» What the task requires
Beginning with the line that includes "Screen dimensions: 434x308" and ending with the last line, print the records exactly, leaving every picture out.

» Provided records
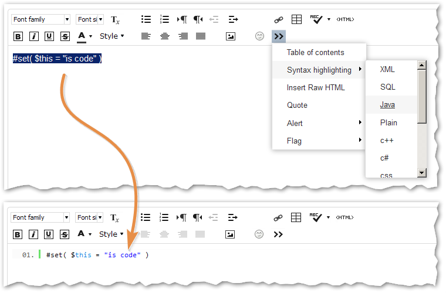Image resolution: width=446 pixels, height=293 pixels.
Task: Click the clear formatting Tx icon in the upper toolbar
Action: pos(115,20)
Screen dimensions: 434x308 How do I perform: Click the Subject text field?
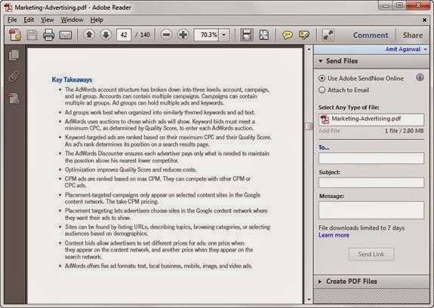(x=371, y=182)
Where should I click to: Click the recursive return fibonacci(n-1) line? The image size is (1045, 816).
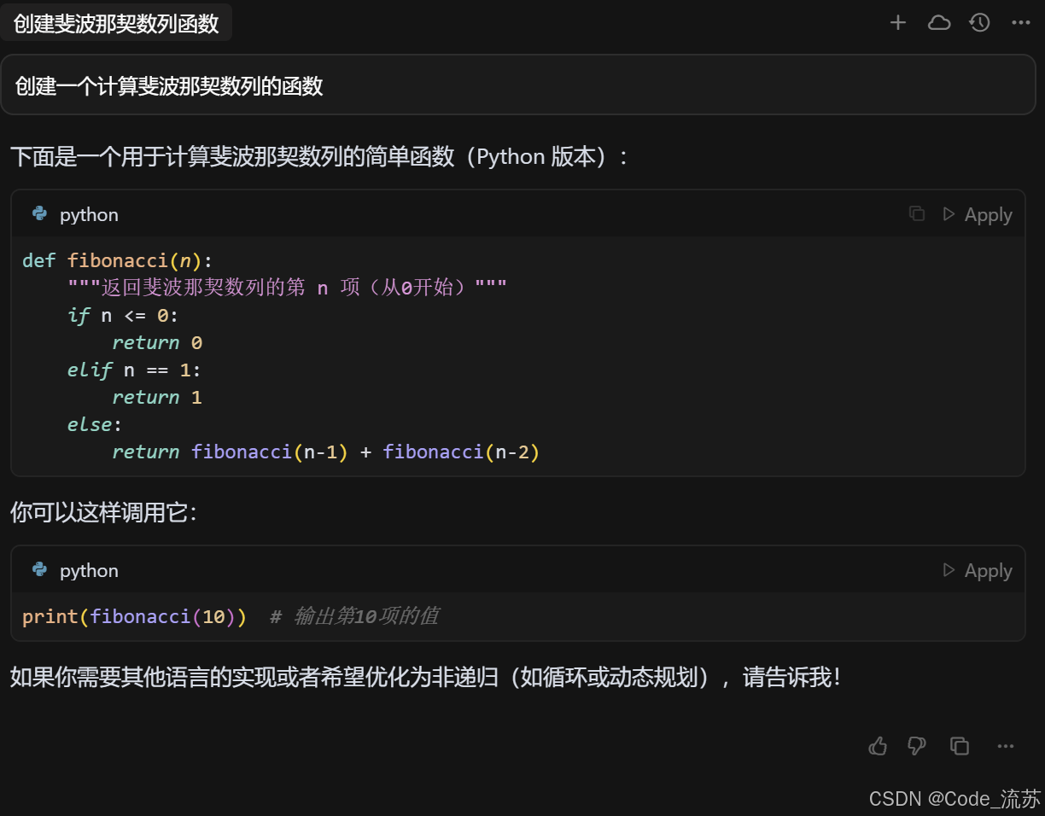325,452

» Written response
Screen dimensions: 434x308 How do I perform: Click the Subject text field?
(x=371, y=182)
Where should I click to: Click the recursive return fibonacci(n-1) line? The image size is (1045, 816).
325,452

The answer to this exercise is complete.